The donut hole was officially closed in 2020. However, your plan may have a pricing policy that allows you to spend more on drugs within the coverage gap. For example, if a drug costs $120 and you have a $20 copay during the initial coverage period, your 25% share of the coverage gap would be $30.
How Medicare Part D Drug Pricing Works
The price of drugs and the amount you pay out-of-pocket will vary depending on your plan. You’ll be responsible for 25% of brand-name and generic drug prices, plus 25% of any dispensing fees, once you are in the coverage gap.
While some of your costs, such as manufacturer discounts, count towards your out-of pocket totals (other payments do not). This is how it works.
What is included in your out-of pocket total?
- Your annual deductible, coinsurance, and copayments.
- You get a discount from the manufacturer for brand-name drugs within the coverage gap.
- You pay the coverage gap (toward drugs, dispensing fees).
You don’t have to include this in your total.
- Monthly premiums for Part D drug plans
- Your drug plan’s contribution to the cost of brand-name drugs (5%) and the pharmacy dispensing fee (75%), in the coverage gap.
- You pay any amount you have to for drugs not covered by your plan.

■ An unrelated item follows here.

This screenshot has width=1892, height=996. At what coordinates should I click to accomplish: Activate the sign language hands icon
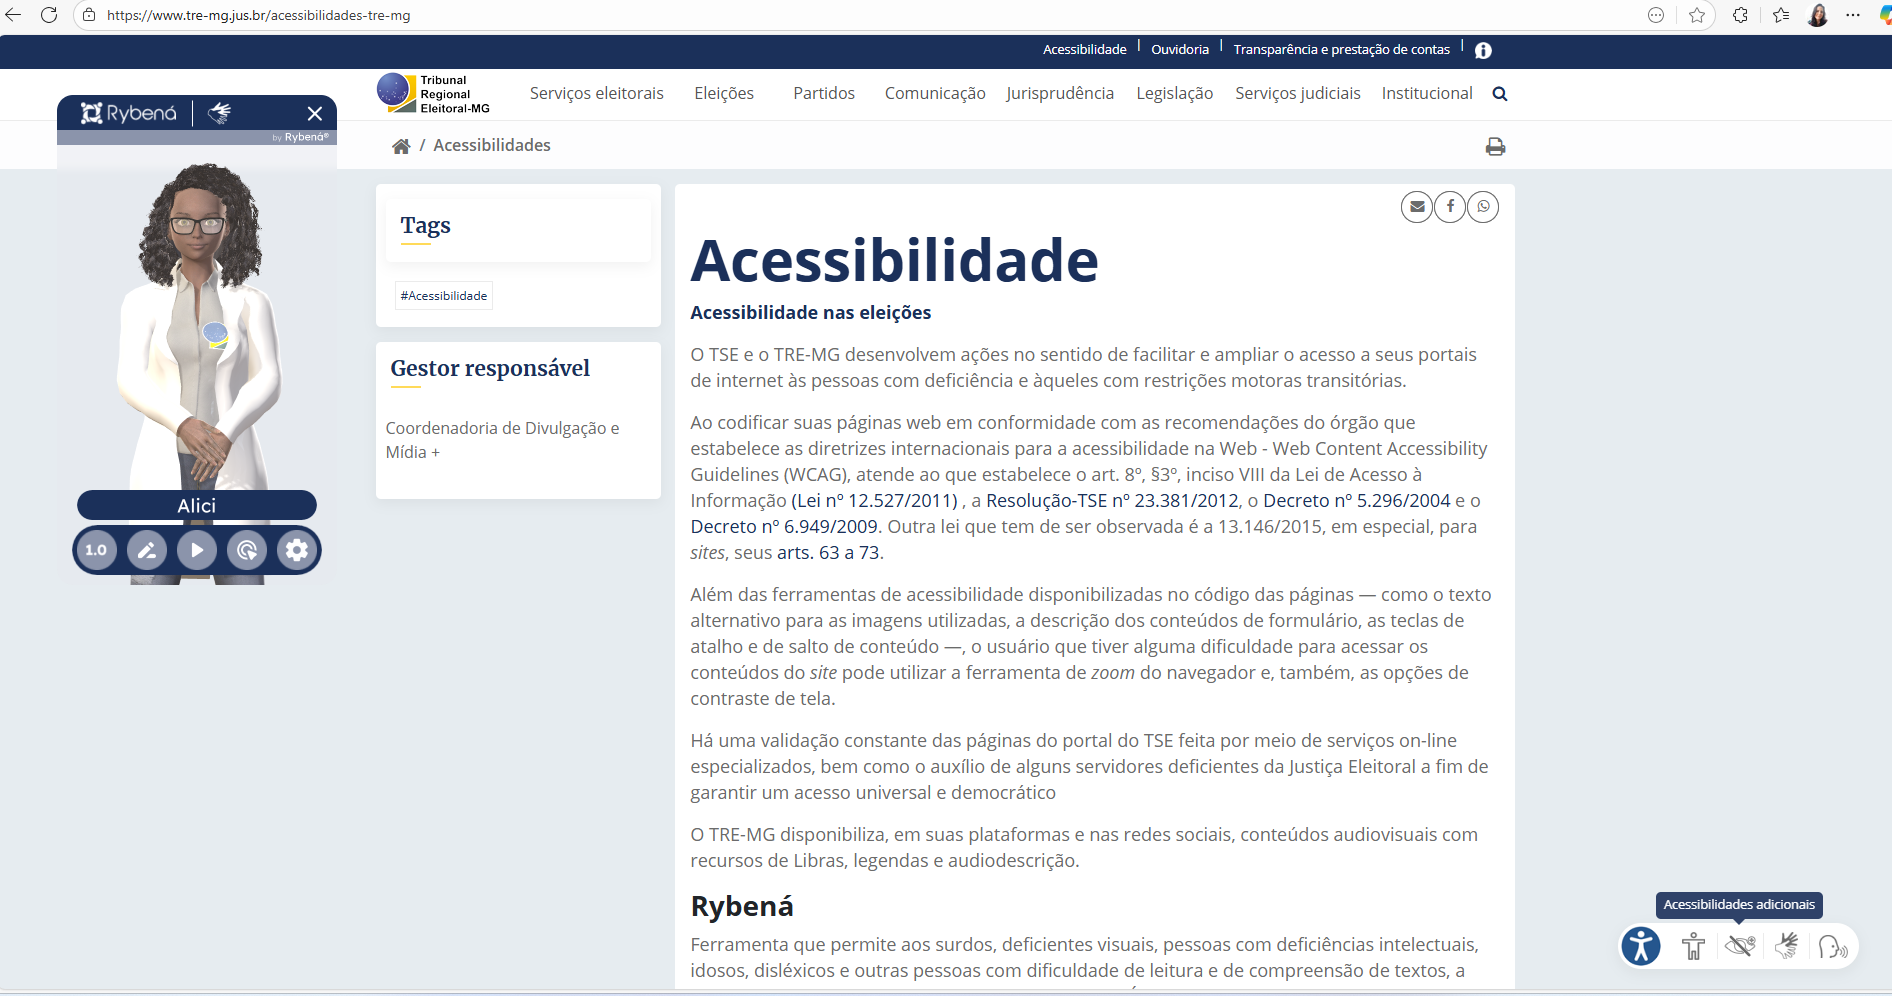[1787, 946]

This includes covered drugs purchased from pharmacies outside your plan’s network.
You’ll be responsible for the greater of 5% or $3.70 (for generics) and $9.20 (for brand-name drugs) once you reach catastrophic coverage. If you have catastrophic coverage, there is no limit on your annual out-of pocket spending. This means that if you need to deal with costly specialty medications, you may still be required to pay significant copays.
For example, one analysis found that expected out-of-pocket costs in 2019 averaged $8,109 across 28 specialty tier drugs covered by more than two dozen prescription drug plans. For conditions such as multiple sclerosis, cancer, and rheumatoidarthritis, a specialty drug may be required.
Medicare Part D statements will show you a running summary of the amount you have spent out of pocket for covered drugs and the coverage period.